9 Eylül 2019 Pazartesi

Jane Austen Kitap Kulübü #5 Northanger Manastırı

Bu yazıda sizlerle Jane Austen Kitap Kulübü'nün beşinci toplantısında Northanger Manastırı'nı nasıl enine boyuna tartıştığımızı anlatmayı ben de çok isterdim. 

Gerçekten.

Samimiyetime inanın.

Ama maalesef üzülerek (tamam çok da üzülmüyorum) bildiriyorum ki bu toplantıda da konu yine asla ama asla anlayamadığımız bir biçimde Bay Darcy'ye geldi. Ve el mahkum 2 saat süren toplantının yarım saatini (toplantı bitip üyelerin çoğu ayrıldıktan sonra kalan 5 kişiyle 2005 yapımı Aşk ve Gurur filminde Bay Darcy'nin Lizzy'yi ilk gördüğünde aslında ona 2 kere bakış attığı bilgisini öğrenip sahneyi tekrar izlediğimizi de sayarsak 1 saat ki konumuz bu değil) Bay Darcy'ye ayırmak mecburiyetinde kaldık. Safi mecburiyet...

Daha önce biri kulüpteki asli görevlerimden birinin konuyu Bay Darcy'den çekip ayın kitabı üzerinde tutmak olacağını söyleseydi inanırdım gerçi olmayacak şey değil.

 
(gelecek toplantı hazırlıkları)

Konumuza dönecek olursak,

Northanger Manastırı Jane Austen'in en popüler kitaplarından biri olmamasına rağmen roman türünün sorgulanması münasebetiyle benim alakamı çeken bir eserdir.
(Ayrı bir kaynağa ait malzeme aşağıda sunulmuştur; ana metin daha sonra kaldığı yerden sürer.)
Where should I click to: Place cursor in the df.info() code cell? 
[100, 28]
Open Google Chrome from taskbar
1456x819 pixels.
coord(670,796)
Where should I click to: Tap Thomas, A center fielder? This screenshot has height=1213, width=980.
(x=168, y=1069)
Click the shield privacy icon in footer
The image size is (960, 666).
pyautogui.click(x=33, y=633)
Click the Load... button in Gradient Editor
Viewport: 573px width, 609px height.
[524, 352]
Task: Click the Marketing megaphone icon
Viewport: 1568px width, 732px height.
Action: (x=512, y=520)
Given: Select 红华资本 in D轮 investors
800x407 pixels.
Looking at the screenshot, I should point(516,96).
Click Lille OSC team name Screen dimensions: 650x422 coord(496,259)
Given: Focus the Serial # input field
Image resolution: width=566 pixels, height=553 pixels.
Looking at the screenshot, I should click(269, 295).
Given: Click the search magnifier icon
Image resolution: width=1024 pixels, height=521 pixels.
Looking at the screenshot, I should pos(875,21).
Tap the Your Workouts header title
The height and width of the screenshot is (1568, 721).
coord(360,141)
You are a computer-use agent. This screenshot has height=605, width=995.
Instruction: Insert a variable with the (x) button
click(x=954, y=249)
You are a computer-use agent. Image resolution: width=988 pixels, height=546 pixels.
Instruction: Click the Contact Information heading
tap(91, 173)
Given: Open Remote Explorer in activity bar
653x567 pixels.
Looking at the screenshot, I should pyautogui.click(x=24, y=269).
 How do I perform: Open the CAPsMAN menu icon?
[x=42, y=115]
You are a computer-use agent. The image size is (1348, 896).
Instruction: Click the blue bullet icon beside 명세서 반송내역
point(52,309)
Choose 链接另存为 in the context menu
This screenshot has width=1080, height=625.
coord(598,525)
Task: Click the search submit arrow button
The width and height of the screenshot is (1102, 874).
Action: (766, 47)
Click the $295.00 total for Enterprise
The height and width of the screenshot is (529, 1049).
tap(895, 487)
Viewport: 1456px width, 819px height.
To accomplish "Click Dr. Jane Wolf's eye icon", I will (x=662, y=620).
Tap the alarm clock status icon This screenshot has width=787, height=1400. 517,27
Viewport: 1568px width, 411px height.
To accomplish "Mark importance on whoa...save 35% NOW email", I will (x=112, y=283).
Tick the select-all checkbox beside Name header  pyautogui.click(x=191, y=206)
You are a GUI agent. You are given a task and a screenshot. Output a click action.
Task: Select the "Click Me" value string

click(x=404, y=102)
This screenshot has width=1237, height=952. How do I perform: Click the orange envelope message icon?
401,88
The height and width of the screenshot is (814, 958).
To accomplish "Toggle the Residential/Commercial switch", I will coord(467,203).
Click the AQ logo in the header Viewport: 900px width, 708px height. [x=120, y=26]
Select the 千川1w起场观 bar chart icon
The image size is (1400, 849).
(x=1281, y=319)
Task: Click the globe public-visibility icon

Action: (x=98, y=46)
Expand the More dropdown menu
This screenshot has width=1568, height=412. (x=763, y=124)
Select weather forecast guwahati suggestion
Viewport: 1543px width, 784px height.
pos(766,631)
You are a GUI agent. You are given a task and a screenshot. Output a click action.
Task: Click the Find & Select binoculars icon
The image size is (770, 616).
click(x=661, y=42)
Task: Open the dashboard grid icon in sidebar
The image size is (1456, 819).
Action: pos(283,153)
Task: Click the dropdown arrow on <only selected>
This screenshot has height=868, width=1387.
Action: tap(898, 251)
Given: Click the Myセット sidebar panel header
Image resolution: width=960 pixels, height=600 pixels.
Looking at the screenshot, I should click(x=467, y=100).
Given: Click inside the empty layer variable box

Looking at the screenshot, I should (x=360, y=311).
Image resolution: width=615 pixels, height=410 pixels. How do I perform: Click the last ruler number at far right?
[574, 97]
Bundan sebep toplantıda kitabı tartışmaktan büyük keyif aldım.

Öncelikle varlıklarıyla kulübümüzü şereflendiren değerli üyelerimize teşekkür ederek katılımlarının sürekli olmasını temenni ediyor ve toplantıda konuşulan başlıklara geçiyorum.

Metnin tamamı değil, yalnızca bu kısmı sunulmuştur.